El escrito acusaba a los responsables de la explosión de cometer crímenes contra la humanidad. Los denunciados eran Salgado, Mario Firmenich, Marcelo Kurlat, Horacio Verbitsky, Laura Sofovich, Miguel Ángel Lauletta, Norberto Habegger y Lila Pastoriza.
En primera instancia, la denuncia cayó en manos de la jueza federal María Romilda Servini de Cubría, quien un año después la declaró prescripta. La magistrada consideraba que el atentado no había sido un delito de lesa humanidad, tal como denunciaba Biazzo.
“Fue un proceso lento —afirma Giletta— Nosotros apelamos. Fuimos a Cámara, y la Cámara confirmó. Fue en ese momento que se impuso la teoría de que los delitos de lesa humanidad solo pueden ser cometidos por el Estado. Esa definición no existe en otras partes del mundo”. La causa fue desestimada en más de tres instancias judiciales por prescripción.
“¿Y nuestros derechos humanos?”
El atentado a la Superintendencia de Seguridad no fue un caso aislado. Unos días antes, el 18 de junio de 1976, la misma organización había colocado una bomba en la residencia del jefe de la Policía Federal, el general Cesáreo Ángel Cardozo. El explosivo, que causó su muerte e hirió a miembros de su familia, había sido colocado por una amiga de una de sus hijas, una joven militante de Montoneros.
“En esa época era muy común que pusieran bombas. Vivíamos con mucho miedo —recuerda Biazzo— Antes del atentado, cuando todavía trabajaba en la seguridad de la Superintendencia, un día volvía del trabajo en subte; al siguiente, en tren; otro día, en colectivo. Vivíamos así”. Cada mañana, salía de su casa a las 4:30 para acompañar a su mujer al trabajo. Luego, se dirigía a la casa de sus suegros, a una cuadra. Subía a la terraza y desde ahí verificaba que ningún auto lo estuviera esperando en la cuadra.
Biazzo vive solo. Está separado de su exesposa, con quien tuvo a sus cuatro hijos. Hace tiempo le pidió a Giletta que no prosiguiera con la causa. “No me interesa estar en la palestra, no quiero vivir en el pasado. Solo me interesa disfrutar de mis hijos y de mis nietos”, comenta. Al retirarse como guardia de prevención, apenas después del atentado, trabajó como carnicero hasta jubilarse.
De a poco, los traumas se fueron yendo. Ya no corre a esconderse cada vez que escucha un trueno o un estruendo. Pero los recuerdos todavía le duelen. Desde el atentado, nunca más ingresó al edificio donde estalló la bomba. “Se que si entro, me van a venir a la mente las caras de mis compañeros, todo lo vivido con ellos, y eso no me hace bien”, explica, algo emocionado. Hoy, en la ex Superintendencia de Seguridad hay una placa en el piso, que dice: “Acá funcionó un centro clandestino de detención”.
Desde su posición como ex guardia de seguridad del ingreso del edificio, Biazzo, dice, tajante: “Si los de arriba cometieron errores, ¿yo qué tengo que ver? Nosotros, los de la guardia, no nos enterábamos de lo que pasaba adentro. Había detenidos, lógicamente, porque era un centro policial, pero más que eso no sé”.
Del atentado solo le quedan memorias y una reflexión: “La gente, los gobiernos, se la pasan hablando de los derechos humanos. ¿Y los derechos humanos nuestros? ¿Yo no soy humano? La Justicia no ha sido justa con todos”.

---------------

INSTRUCCIONES DE TAREA:
Cita del texto sobre el atentado el pasaje que va desde "El escrito acusaba" hasta "judiciales por prescripción.", ambos incluidos. El listado que sigue no hace falta para nada.

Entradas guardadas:
---------------

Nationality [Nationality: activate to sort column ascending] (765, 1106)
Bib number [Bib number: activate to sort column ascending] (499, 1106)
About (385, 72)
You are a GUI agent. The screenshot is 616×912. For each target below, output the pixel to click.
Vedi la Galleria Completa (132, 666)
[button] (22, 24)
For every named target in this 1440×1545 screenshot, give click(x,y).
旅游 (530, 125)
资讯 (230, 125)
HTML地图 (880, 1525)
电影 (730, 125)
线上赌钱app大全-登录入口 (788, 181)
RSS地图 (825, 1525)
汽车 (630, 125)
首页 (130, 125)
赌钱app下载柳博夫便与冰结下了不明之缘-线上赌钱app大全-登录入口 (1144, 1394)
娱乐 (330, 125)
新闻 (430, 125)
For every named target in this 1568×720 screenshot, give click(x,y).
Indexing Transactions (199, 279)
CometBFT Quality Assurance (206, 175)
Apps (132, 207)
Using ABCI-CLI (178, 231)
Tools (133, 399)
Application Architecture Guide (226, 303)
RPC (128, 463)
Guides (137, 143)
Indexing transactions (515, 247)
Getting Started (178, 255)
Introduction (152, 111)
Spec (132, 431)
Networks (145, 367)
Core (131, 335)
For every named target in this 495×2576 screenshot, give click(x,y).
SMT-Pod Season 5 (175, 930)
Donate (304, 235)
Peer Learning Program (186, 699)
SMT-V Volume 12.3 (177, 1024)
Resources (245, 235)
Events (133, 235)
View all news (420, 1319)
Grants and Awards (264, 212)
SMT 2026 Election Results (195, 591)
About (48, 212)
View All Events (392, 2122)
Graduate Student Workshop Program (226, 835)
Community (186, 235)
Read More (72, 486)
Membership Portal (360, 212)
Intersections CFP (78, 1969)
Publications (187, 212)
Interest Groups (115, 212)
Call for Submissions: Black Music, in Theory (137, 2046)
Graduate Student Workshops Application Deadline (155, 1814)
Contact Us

---------------

RESULTADO OBTENIDO:
El escrito acusaba a los responsables de la explosión de cometer crímenes contra la humanidad. Los denunciados eran Salgado, Mario Firmenich, Marcelo Kurlat, Horacio Verbitsky, Laura Sofovich, Miguel Ángel Lauletta, Norberto Habegger y Lila Pastoriza.
En primera instancia, la denuncia cayó en manos de la jueza federal María Romilda Servini de Cubría, quien un año después la declaró prescripta. La magistrada consideraba que el atentado no había sido un delito de lesa humanidad, tal como denunciaba Biazzo.
“Fue un proceso lento —afirma Giletta— Nosotros apelamos. Fuimos a Cámara, y la Cámara confirmó. Fue en ese momento que se impuso la teoría de que los delitos de lesa humanidad solo pueden ser cometidos por el Estado. Esa definición no existe en otras partes del mundo”. La causa fue desestimada en más de tres instancias judiciales por prescripción.